Grass median strips and open spaces are being motor-mown -- usually they are scythed once a year. Flower plots in the shape of the Olympic symbol "Misha" the bear are coming into bloom.The drive out past Moscow University to the Olympic Village is green, lush, and cared for. Even the pigeons and Moscow's huge gray crows look cleaner as they splash in the puddles left by incessant street-cleaning trucks.

Everywhere there are militiamen, driven around in buses, standing in clumps of four where before none or one would normally stand. Most have been brought in from out of town. They throng the Olympic souvenir store on Gorky Street to see what they can take back home when it's all over.

And the militiamen are stopping cars.

A Russian friend told me about a friend of his who was driving when a militiamen raised his black and white baton (nicknamed a "pazhalsta" stick after the Russian word for "please") and waved him to the side. The driver wondered what he had done.

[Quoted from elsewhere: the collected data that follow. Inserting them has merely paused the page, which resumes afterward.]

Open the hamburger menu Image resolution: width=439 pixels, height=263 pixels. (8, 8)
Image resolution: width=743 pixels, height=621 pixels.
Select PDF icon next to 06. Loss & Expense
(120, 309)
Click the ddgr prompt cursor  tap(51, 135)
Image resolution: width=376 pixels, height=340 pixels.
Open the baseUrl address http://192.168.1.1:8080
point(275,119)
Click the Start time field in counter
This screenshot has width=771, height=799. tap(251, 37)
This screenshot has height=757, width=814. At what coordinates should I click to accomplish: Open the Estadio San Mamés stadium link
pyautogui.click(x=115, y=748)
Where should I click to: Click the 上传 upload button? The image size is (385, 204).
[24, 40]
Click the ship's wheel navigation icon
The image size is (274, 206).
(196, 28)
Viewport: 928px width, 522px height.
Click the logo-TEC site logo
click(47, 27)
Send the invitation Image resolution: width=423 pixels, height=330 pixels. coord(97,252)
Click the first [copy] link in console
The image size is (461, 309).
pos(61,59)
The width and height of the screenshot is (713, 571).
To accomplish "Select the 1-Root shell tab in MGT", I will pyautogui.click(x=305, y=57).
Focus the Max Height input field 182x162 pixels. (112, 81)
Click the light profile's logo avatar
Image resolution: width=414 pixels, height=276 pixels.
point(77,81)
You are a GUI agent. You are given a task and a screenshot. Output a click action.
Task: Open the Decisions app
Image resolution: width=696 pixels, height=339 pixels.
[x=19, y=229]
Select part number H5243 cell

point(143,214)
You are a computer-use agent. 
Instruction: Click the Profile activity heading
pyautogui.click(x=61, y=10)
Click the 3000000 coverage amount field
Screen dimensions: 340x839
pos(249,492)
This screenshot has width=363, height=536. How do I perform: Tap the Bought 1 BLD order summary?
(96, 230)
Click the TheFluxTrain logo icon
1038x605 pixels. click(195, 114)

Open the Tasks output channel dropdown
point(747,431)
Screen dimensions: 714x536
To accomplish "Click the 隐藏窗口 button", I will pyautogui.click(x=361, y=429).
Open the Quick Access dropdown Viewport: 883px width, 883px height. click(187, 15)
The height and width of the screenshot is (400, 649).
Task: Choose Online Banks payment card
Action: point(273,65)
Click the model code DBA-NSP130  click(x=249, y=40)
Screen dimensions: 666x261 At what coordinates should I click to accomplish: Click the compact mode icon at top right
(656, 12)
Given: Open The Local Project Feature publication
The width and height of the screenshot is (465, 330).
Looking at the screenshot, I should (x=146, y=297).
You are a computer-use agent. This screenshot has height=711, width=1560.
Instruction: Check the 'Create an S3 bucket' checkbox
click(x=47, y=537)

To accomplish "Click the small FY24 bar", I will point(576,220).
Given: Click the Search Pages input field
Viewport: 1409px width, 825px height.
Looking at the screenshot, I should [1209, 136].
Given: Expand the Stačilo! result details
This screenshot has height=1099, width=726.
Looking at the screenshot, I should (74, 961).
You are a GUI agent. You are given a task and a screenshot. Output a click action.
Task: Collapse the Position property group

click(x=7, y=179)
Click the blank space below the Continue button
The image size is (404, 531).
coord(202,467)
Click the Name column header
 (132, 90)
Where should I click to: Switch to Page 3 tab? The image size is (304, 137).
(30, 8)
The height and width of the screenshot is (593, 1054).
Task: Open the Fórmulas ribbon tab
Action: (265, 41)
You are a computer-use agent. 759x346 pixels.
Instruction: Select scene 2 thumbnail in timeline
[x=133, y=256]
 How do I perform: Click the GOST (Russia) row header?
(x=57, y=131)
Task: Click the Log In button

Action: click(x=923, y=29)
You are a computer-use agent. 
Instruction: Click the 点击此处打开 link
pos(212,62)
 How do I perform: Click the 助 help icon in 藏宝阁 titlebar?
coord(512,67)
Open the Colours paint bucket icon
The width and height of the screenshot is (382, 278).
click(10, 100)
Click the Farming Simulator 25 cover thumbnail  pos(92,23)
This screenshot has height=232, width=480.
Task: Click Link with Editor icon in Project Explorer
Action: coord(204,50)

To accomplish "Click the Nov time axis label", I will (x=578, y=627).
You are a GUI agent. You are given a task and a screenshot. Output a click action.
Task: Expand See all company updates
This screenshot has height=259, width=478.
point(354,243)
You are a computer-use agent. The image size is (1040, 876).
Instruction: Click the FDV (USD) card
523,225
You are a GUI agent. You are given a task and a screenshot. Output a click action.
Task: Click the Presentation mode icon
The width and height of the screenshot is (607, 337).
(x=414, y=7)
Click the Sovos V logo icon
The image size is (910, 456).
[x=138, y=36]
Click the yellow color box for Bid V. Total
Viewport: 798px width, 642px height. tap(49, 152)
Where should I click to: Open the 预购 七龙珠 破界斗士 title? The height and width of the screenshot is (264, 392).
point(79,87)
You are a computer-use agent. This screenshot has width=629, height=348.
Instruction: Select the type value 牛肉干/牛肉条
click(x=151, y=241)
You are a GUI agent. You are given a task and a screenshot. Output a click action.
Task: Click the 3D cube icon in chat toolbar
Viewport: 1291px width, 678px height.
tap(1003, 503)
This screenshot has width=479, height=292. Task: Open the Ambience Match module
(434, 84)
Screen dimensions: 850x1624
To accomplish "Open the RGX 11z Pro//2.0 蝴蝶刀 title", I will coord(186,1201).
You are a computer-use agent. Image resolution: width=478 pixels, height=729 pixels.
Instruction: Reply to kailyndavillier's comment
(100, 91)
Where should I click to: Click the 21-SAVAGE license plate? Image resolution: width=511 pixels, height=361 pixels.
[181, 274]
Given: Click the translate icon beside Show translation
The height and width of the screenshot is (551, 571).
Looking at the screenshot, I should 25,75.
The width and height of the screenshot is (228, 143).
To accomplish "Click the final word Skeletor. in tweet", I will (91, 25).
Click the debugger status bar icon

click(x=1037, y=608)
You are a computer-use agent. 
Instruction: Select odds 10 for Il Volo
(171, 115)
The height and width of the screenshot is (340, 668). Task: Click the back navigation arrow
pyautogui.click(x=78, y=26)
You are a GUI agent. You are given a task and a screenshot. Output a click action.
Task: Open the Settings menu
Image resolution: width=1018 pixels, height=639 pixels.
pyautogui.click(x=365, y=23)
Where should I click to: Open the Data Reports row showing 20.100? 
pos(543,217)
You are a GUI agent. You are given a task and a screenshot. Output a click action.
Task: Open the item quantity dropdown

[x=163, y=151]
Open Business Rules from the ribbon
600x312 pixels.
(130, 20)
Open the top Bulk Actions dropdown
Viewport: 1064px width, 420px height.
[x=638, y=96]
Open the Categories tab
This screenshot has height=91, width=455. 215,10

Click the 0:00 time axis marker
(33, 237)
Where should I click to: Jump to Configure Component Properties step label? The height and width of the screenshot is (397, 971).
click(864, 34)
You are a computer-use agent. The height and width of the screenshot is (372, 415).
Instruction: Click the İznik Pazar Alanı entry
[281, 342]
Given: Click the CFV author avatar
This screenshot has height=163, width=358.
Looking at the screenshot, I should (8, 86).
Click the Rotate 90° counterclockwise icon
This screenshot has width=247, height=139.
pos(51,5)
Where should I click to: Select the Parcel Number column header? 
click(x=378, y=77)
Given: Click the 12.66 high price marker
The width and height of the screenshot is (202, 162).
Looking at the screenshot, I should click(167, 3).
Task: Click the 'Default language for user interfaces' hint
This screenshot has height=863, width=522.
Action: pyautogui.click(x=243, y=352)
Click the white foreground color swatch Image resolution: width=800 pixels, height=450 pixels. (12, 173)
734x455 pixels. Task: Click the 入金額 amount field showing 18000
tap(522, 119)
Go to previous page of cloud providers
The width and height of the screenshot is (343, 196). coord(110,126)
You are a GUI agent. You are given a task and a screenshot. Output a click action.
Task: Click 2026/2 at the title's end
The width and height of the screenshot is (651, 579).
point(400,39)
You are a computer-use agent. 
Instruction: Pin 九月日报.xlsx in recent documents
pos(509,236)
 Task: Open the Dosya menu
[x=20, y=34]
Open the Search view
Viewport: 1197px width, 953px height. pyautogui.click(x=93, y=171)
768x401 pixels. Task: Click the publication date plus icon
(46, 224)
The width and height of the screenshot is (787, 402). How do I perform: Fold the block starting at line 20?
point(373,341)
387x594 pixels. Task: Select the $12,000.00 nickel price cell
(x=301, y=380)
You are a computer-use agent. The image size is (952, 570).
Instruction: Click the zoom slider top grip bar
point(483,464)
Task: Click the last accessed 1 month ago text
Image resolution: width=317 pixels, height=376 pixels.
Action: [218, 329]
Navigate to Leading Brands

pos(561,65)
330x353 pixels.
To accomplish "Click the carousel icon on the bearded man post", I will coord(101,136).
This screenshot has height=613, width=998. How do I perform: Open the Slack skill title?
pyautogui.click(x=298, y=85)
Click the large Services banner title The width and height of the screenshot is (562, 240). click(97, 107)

The officer saluted, looked into the car, and demanded. "Where is your first-aid box?" (By law all Soviet cars must carry one.) The driver, shaken but relieved the trouble wasn't worse, found it and pulled it out from under his seat.

The officer frowned. "Show me the bottle of iodine," he said. He checked it and found almost all the iodine had evaporated. "Aha," the policeman said -- and promptly removed both front the rear license plates from the car for what he declared was a breach of regulations.

"You see," my friend said, "another car less to worry about at Olympic time."

Rumors fly about what will happen when horders of tourists arrive from Europe in their cars. Muscovites fear no private Soviet cars will be allowed on the streets -- or very few: only those with special passes or special white Olympic license plates.

One friend was philosophical: "We don't want traffic jams like you had in Lake Placid [at the Winter Olympics]," he said. "Anyway it's only for two weeks and we can all use public transport."

But Tanya, another friend, worries, "We're going to be dull. Police threaten to take off the road any car that's dirty or has a bump. That'll leave only black official cars. No one will even know we make cars in different colors!"

The Moscow subway now has English-language announcements for the stations and warns, "Mind the doors, please" -- after the doors have closed. New buses and trolleybuses sport orange bands and Olympic symbols.

Cultural events are gearing up, starting now at 8 p.m. in Moscow instead of the usual 7 p.m. Ticket prices have gone up. Outside you can line up to buy Pepsi-Cola at bright red, white, and blue stands put up last autumn but rarely open until now.

White jeans and jeans skirts are the most sought-after summer fashions. Although they are sold only in special stores for foreigners, a lot of Russians get them somehow.

It is a summer none of us who live here will forget.